What is required ▸ Copy out word for word the lines starting with the one that contains "Given: Open the user account avatar icon" and ending with the one that contains "Action: pos(116,259)", including both of those lines.

──────────

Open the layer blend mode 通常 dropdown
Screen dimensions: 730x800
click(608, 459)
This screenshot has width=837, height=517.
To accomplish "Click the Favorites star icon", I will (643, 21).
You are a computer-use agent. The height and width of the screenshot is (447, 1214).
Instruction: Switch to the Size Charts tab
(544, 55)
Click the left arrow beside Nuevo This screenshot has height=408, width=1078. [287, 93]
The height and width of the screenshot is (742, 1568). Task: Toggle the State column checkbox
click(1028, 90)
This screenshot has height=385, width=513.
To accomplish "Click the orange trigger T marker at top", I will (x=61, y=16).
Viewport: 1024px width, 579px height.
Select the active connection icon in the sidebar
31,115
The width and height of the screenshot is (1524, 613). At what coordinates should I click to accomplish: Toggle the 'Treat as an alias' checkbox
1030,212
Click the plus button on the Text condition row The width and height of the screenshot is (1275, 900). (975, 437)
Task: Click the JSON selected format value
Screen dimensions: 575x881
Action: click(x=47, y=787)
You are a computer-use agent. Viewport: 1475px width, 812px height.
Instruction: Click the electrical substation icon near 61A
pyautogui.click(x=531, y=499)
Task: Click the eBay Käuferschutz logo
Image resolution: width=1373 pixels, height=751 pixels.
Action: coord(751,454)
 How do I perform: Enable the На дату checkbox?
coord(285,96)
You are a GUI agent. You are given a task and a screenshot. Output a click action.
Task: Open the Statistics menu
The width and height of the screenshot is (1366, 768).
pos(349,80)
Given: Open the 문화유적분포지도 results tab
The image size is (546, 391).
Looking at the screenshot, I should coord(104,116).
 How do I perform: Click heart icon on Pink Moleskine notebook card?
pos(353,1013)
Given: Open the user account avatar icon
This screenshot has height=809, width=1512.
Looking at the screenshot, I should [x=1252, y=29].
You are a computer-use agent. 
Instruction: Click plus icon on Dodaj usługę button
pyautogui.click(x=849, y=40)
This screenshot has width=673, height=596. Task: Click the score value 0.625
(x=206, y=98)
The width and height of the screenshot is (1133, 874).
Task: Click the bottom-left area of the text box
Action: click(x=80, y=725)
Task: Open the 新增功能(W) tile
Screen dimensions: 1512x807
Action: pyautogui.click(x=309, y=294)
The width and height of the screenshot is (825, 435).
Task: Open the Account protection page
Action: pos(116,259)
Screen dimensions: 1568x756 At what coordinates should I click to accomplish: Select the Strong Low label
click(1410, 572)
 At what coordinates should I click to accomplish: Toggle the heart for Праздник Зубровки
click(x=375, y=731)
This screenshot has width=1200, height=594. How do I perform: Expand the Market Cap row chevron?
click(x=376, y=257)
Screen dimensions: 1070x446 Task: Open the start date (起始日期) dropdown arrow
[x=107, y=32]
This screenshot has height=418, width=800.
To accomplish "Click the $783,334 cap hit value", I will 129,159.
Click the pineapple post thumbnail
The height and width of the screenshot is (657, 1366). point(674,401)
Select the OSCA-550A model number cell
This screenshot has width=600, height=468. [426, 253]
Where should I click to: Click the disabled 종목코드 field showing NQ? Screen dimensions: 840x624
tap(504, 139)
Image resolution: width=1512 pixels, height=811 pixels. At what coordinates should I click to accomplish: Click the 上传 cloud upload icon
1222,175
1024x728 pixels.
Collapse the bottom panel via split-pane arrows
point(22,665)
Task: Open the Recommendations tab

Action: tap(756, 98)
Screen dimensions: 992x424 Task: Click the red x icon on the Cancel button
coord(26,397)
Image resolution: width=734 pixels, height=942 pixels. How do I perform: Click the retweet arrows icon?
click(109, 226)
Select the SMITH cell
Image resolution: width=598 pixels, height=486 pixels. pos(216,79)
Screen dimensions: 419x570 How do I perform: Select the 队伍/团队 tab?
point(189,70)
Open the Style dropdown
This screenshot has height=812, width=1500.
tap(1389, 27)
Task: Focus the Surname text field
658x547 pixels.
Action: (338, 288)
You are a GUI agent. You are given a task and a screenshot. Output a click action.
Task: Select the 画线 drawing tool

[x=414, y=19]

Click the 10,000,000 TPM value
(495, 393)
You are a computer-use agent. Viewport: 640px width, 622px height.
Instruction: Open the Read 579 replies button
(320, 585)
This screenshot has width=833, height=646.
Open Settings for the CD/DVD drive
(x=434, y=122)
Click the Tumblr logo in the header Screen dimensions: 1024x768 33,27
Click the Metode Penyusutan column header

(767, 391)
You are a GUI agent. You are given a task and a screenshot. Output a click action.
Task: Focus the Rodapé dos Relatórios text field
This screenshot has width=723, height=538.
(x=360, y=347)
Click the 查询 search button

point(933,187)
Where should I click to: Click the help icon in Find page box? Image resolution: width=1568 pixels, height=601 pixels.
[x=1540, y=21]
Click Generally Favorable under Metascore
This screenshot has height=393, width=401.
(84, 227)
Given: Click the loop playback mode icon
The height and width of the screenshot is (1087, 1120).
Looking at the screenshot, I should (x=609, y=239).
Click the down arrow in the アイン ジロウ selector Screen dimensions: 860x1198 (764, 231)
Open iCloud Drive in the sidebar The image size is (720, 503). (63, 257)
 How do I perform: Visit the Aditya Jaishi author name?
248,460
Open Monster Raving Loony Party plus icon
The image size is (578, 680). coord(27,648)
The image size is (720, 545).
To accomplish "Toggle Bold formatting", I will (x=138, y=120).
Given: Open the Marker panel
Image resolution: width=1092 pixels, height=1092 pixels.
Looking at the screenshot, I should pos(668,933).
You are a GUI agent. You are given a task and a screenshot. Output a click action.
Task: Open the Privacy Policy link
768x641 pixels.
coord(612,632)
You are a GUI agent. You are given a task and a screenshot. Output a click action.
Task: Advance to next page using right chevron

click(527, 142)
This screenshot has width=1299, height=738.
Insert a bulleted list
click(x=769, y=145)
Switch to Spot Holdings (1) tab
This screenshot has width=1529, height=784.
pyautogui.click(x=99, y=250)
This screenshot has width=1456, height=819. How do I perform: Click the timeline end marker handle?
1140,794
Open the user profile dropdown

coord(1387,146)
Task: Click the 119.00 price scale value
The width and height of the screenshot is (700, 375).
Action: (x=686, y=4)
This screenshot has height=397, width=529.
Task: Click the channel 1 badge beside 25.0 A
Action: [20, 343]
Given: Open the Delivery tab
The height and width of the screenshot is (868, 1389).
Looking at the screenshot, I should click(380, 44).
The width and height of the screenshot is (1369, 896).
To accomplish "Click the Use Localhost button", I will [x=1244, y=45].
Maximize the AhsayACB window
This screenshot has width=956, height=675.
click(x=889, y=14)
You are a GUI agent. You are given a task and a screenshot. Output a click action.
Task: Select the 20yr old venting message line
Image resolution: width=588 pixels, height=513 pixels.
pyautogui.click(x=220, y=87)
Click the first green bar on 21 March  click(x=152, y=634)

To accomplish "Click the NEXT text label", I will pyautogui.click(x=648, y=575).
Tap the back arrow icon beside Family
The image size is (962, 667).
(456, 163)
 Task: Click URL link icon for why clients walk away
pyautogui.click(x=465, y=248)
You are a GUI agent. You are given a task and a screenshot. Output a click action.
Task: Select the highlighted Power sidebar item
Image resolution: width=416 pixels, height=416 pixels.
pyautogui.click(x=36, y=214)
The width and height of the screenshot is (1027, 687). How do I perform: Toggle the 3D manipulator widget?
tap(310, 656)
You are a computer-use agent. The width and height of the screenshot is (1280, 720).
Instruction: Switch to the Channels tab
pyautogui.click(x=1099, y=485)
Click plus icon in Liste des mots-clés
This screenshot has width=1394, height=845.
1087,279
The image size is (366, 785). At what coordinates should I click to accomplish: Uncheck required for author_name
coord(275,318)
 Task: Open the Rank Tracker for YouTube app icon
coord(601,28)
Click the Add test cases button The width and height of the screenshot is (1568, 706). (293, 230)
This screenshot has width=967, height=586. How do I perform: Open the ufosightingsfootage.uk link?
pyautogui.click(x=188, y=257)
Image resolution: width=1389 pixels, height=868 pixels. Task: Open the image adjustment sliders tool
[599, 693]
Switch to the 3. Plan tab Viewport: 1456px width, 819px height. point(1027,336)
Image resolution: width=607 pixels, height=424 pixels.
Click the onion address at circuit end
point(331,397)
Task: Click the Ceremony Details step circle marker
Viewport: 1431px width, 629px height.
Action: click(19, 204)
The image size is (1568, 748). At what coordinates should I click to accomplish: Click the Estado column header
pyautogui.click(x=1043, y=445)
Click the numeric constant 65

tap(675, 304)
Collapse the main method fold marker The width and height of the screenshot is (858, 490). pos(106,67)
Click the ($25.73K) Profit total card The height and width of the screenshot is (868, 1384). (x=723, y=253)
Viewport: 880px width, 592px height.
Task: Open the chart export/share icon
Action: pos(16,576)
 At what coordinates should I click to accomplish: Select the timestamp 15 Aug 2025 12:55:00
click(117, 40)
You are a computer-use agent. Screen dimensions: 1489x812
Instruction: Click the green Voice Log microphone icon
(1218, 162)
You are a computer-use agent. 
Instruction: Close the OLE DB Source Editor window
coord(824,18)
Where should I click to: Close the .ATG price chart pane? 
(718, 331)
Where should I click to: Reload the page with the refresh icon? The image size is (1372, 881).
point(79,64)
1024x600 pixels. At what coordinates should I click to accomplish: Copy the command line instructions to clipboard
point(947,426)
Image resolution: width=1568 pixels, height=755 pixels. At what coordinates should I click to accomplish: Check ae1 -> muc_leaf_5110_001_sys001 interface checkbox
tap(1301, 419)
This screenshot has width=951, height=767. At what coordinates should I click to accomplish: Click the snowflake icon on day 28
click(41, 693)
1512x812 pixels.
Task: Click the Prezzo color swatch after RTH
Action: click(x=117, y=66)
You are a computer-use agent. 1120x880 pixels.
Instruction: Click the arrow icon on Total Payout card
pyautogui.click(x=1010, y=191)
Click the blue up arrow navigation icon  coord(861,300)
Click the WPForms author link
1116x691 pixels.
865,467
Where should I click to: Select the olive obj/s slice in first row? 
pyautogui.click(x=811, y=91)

──────────

Exercise output ▸
Given: Open the user account avatar icon
This screenshot has height=809, width=1512.
Looking at the screenshot, I should [x=1252, y=29].
You are a computer-use agent. 
Instruction: Click plus icon on Dodaj usługę button
pyautogui.click(x=849, y=40)
This screenshot has width=673, height=596. Task: Click the score value 0.625
(x=206, y=98)
The width and height of the screenshot is (1133, 874).
Task: Click the bottom-left area of the text box
Action: click(x=80, y=725)
Task: Open the 新增功能(W) tile
Screen dimensions: 1512x807
Action: pyautogui.click(x=309, y=294)
The width and height of the screenshot is (825, 435).
Task: Open the Account protection page
Action: pos(116,259)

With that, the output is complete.